By Paul Mwirigi Muriungi
No one knows exactly when we will be able to return to the normal ‘business-as-usual’. This has made many brands sit back in a wait-and-see mode.
However, this doesn’t have to be the case from a marketing communications perspective; here are a few tips to make the most of this downtime for your brand:
1. Talk About The Positive Work Your Brand Is Doing During This Crisis: Have you recently given a donation towards COVID-19 efforts? You can share a brief press release with some photos to the media or share an online post so that your internal and external stakeholders who bond with the brand can be informed about it. You could maybe write a blog using keywords that are relevant to your business. If you want to gain traction and don’t know how to go about it, hire an seo service provider who could do the job for you.
2. Brush Up Your Teams Skills: Use this downtime to boost your teams marketing communications capabilities. With less activity keeping your team busy, you can run an online training program for your team and equip them with the necessary skills and competencies to be used in the future once this crisis is over.
3. Build Your Online & Offline Marketing Communications Muscle: Now is the best time to work on your marketing communications collateral. Whether it is your website, company profile, product offering brochure, or service offering, there is no better time than now to refresh it. You can redesign your brochures and flyers, prime them up using printers containing sensory coating equipment for instance, making them an experience that engages all the senses. You can update your website, add some cool new features or try to make it more user-friendly. Try to use everything at your disposal, from social media to sip calling, to help get your name out there.

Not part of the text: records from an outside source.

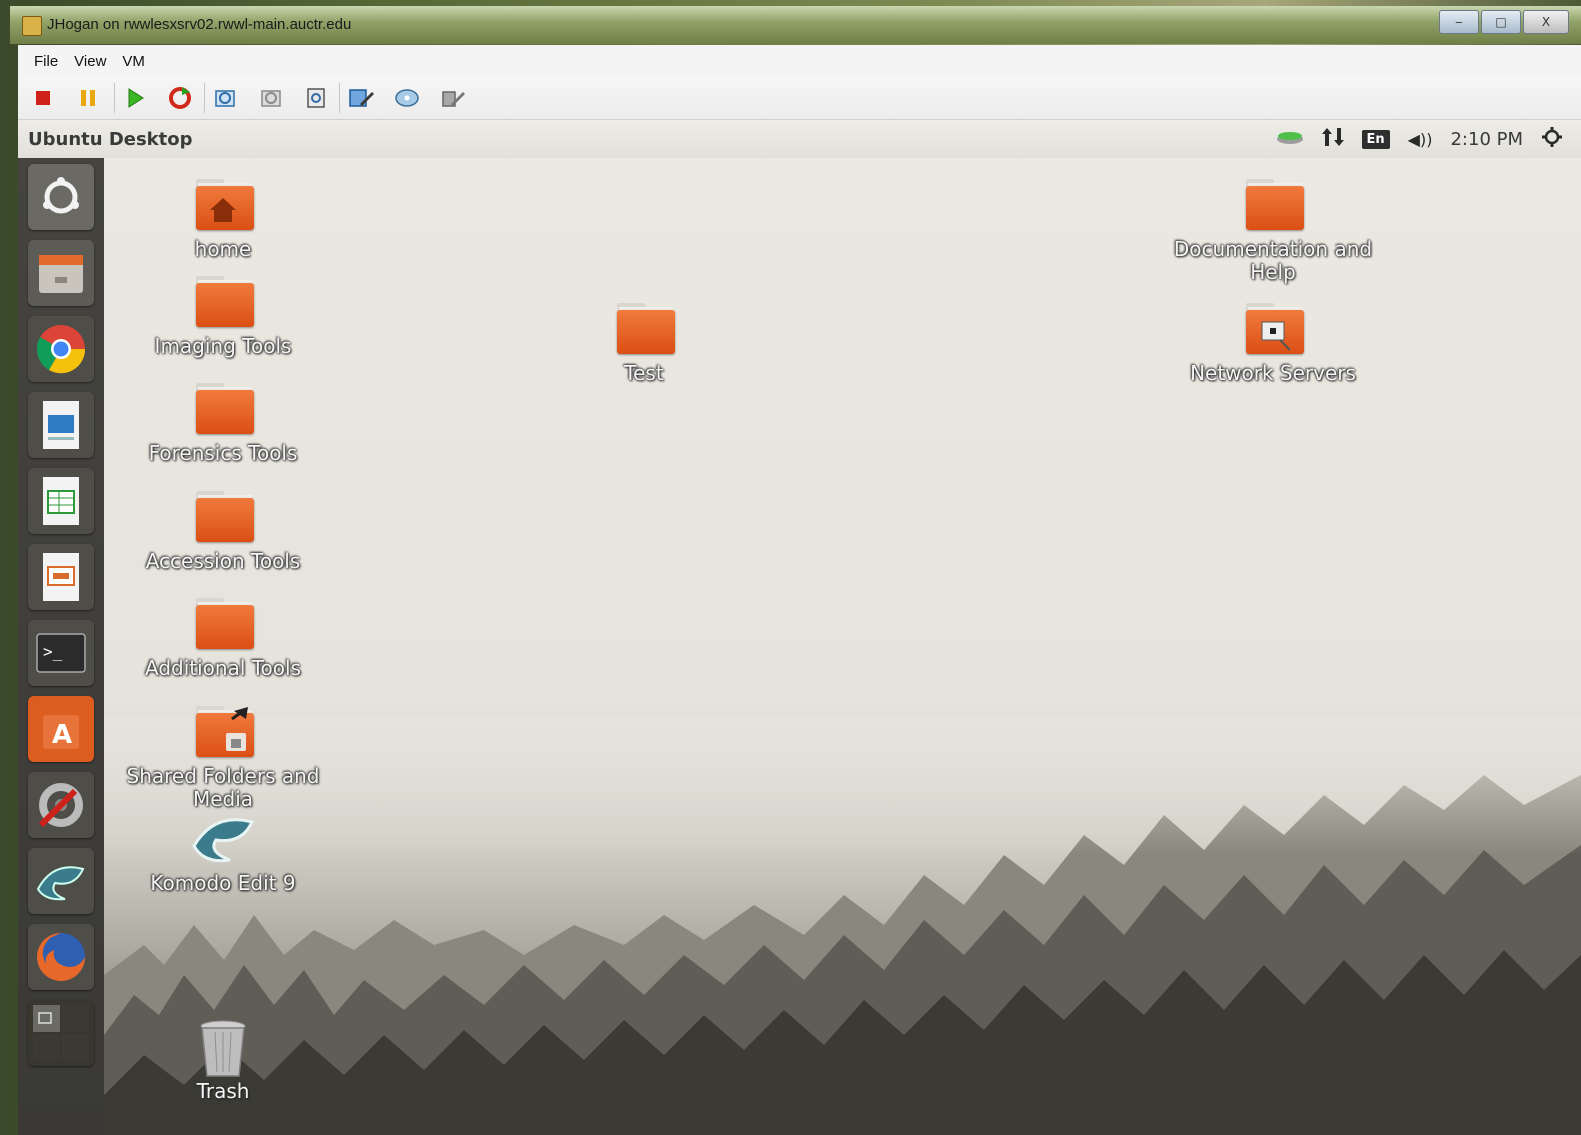 This screenshot has height=1135, width=1581. I want to click on panel-title: Ubuntu Desktop, so click(110, 140).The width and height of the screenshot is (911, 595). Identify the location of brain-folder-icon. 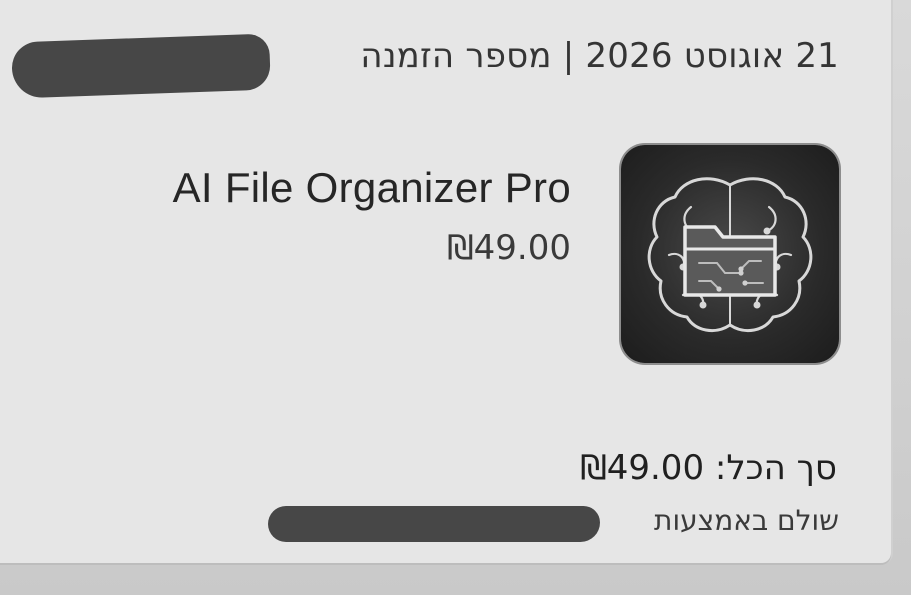
(730, 254).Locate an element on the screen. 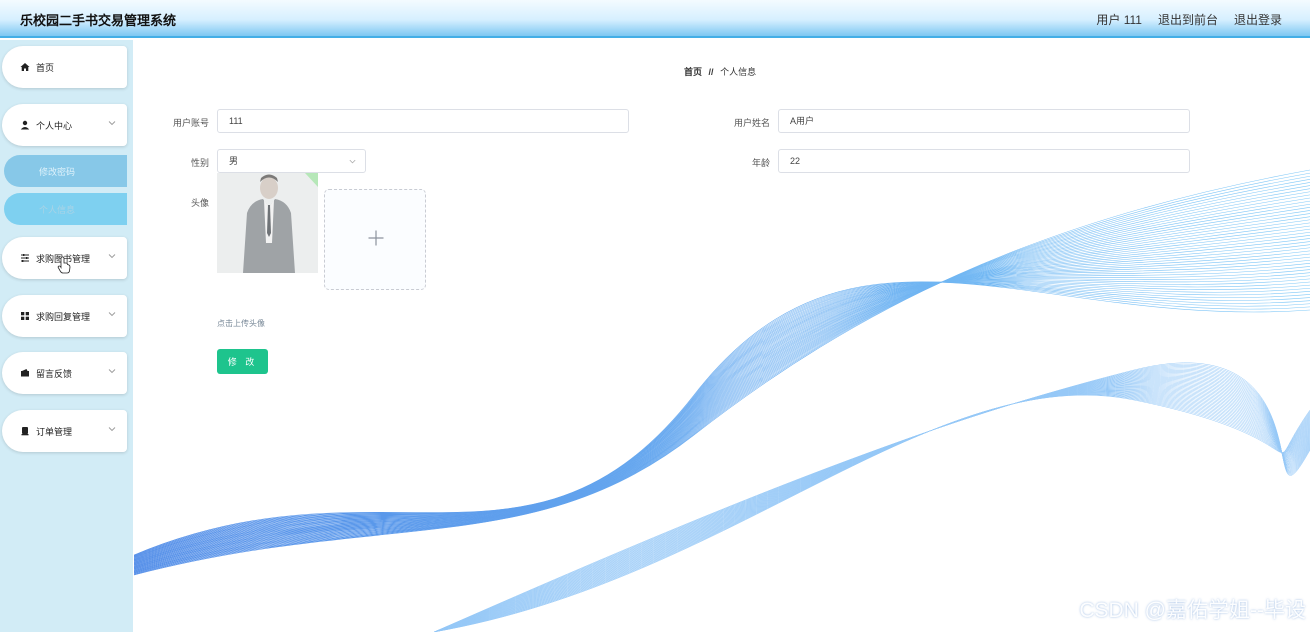  exit-to-front-link: 退出到前台 is located at coordinates (1188, 20).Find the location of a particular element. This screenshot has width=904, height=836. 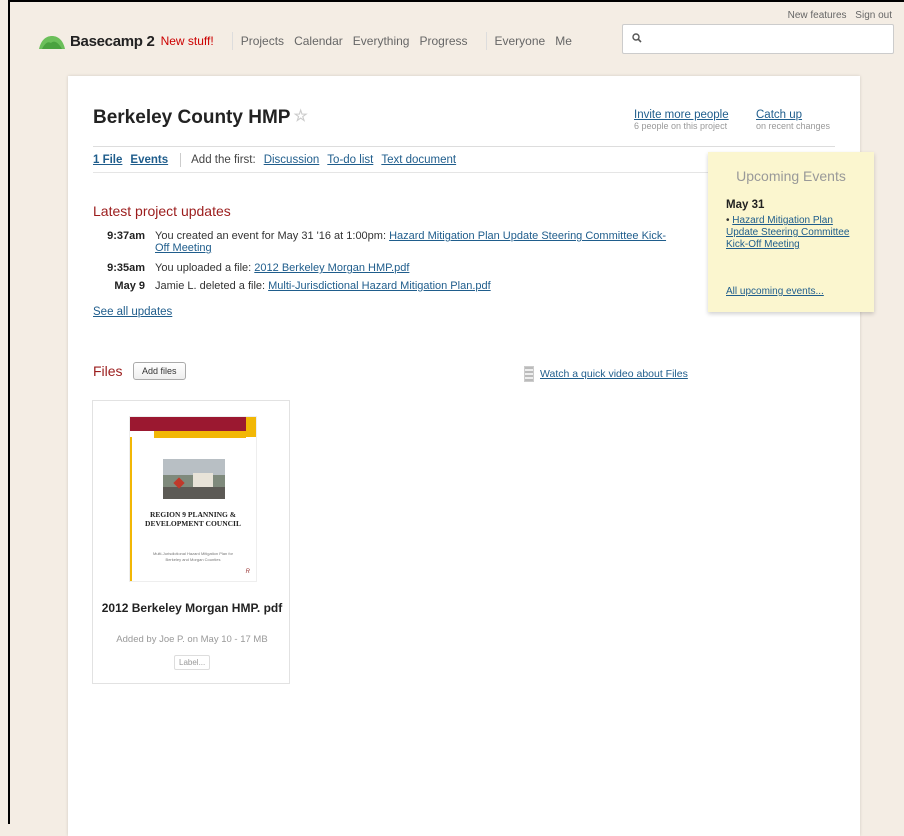

nav-calendar: Calendar is located at coordinates (318, 41).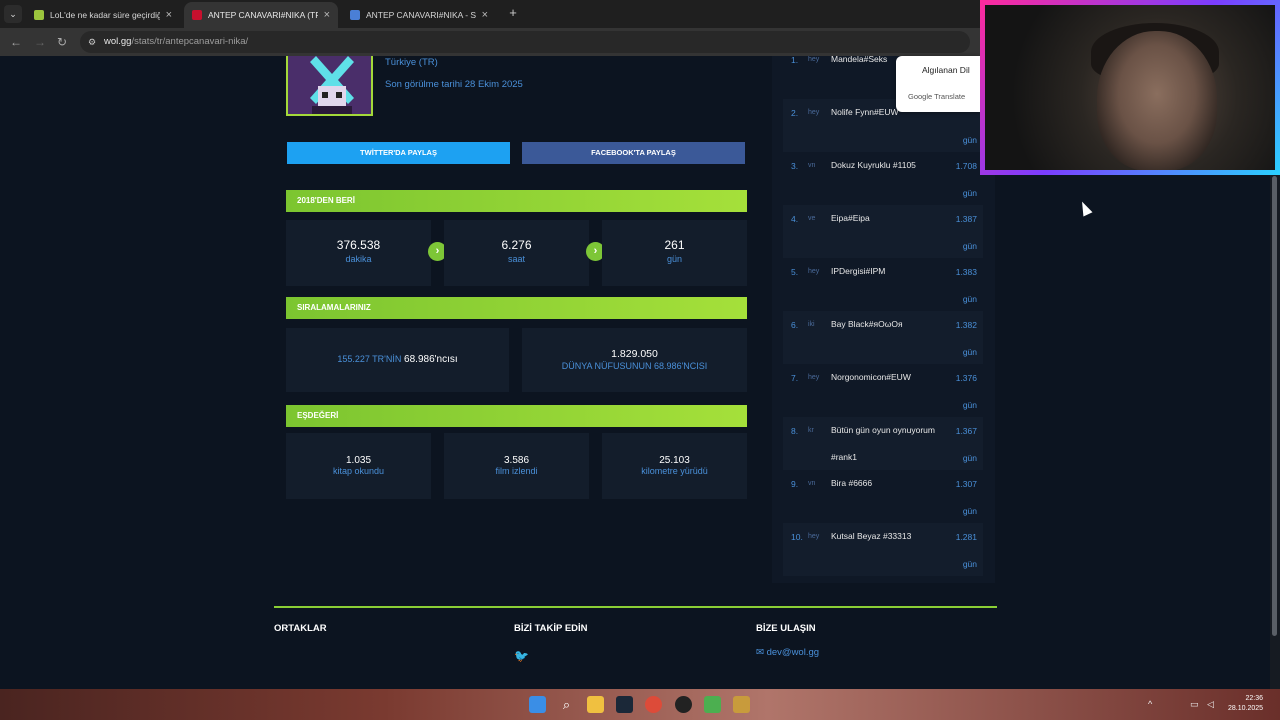 This screenshot has height=720, width=1280. Describe the element at coordinates (654, 704) in the screenshot. I see `chrome-icon` at that location.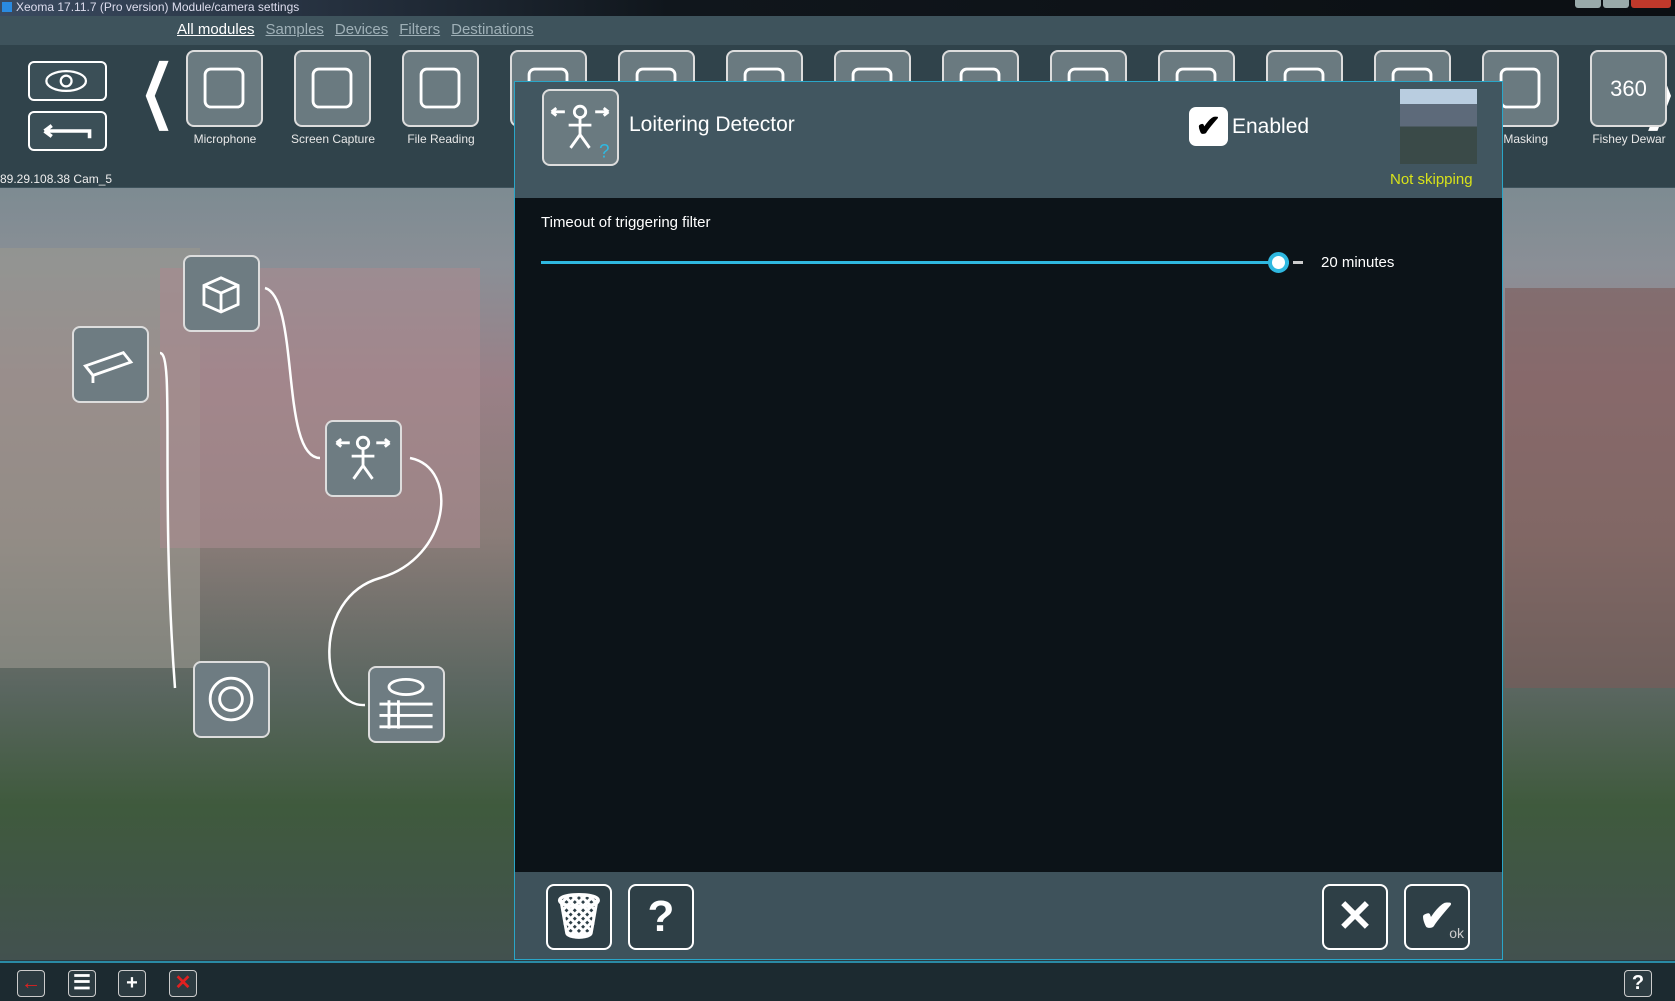 The image size is (1675, 1001). Describe the element at coordinates (1438, 126) in the screenshot. I see `camera-thumbnail` at that location.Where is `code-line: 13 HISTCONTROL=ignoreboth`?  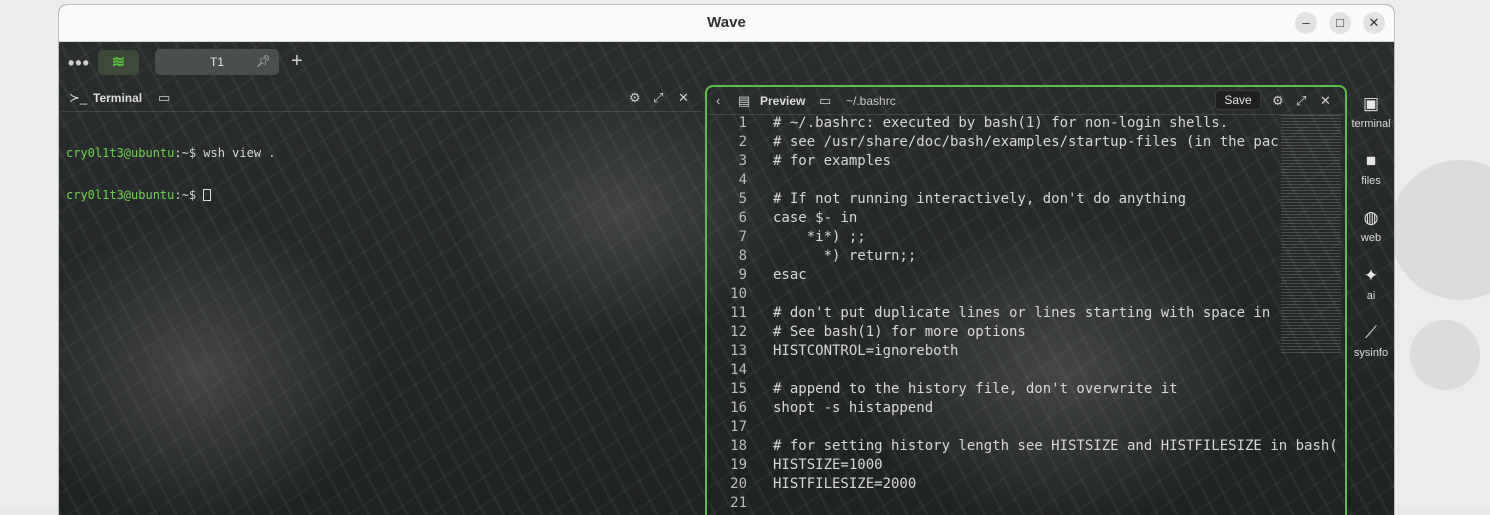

4. Customer Feedback & Research: This could be a perfect time to find out what your customers and the market thinks about your brand. This strategic marketing investment can help your business adapt quickly to changing customer demands post COVID-19.
5. Create & Review Your Strategic Marketing Communication Plans: It is best to work on something critical when there is not much happening around you. Take some time to review your strategic marketing communication plans in light of the fact that things will not be the same again.
6. Develop New Marketing Products and Delivery Channels: Marketing is the management process responsible for identifying, anticipating, and satisfying customer requirements profitably. What new products or delivery channels can your team come up with during this time? The use of podcasts could be one of them. If you’re not sure how to sell your product or brand using podcasts, you could seek assistance from companies like Lower Street.
7. Communicate: Yes. Your customers and key stakeholders need to hear from you. Marketing communications is one of those operations that can keep running even when other departments are not.
Paul Mwirigi Muruingi is a marketing communications professional and Managing Director at Capital One Group.